▸ **DIRECTIONS FOR THIS TASK**:
Reproduction of part of the material below, pictures omitted: copy exactly, and only, the lines starting with the one with "Image resolution: width=723" and going on through the one with "Screen dimensions: 719x599".

▸ **EXERCISE MATERIALS**:
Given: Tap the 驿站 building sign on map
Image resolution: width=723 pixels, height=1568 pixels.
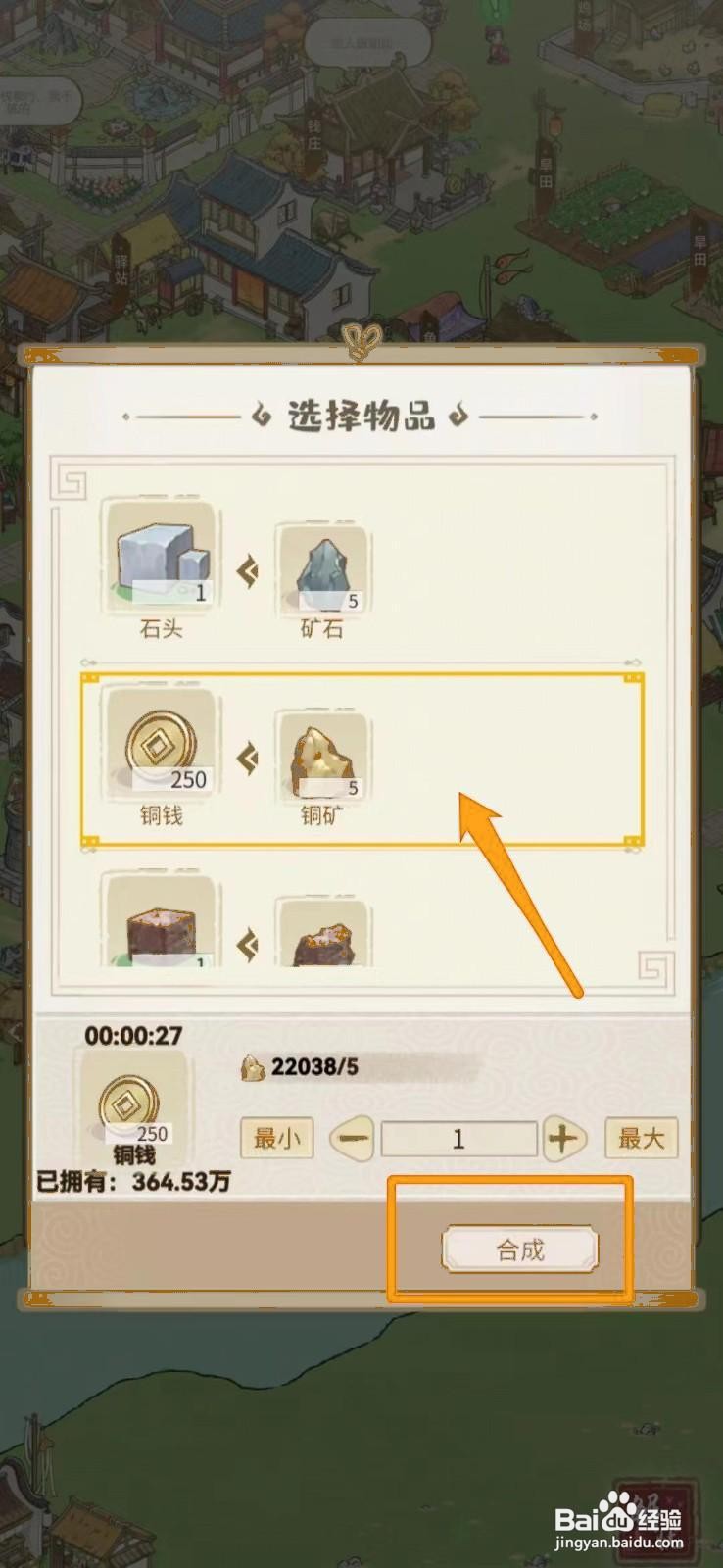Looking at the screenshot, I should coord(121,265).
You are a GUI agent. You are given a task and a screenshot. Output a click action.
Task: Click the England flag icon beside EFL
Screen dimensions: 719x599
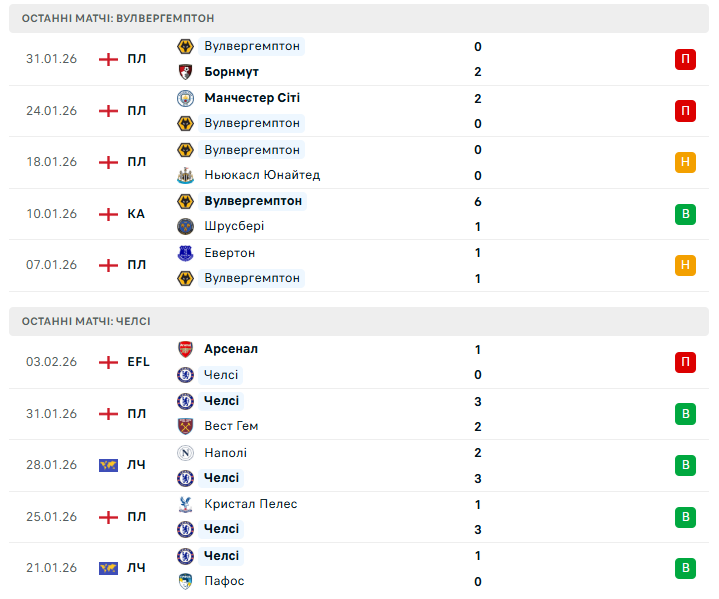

--

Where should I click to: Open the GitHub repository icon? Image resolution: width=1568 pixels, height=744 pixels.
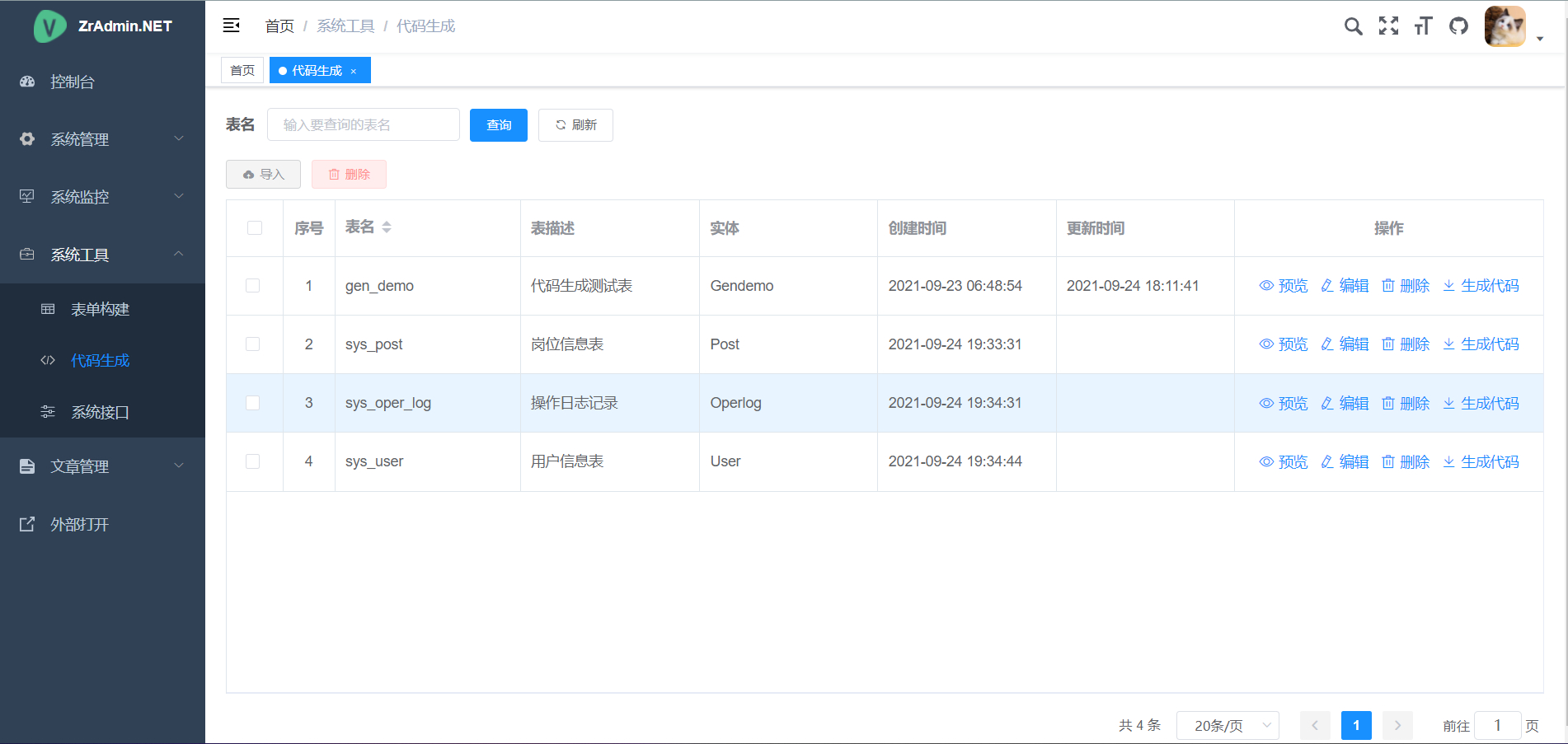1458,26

▸ **SOLUTION TO THIS PROBLEM**:
Image resolution: width=723 pixels, height=1568 pixels.
Looking at the screenshot, I should coord(121,265).
You are a GUI agent. You are given a task and a screenshot. Output a click action.
Task: Click the England flag icon beside EFL
Screen dimensions: 719x599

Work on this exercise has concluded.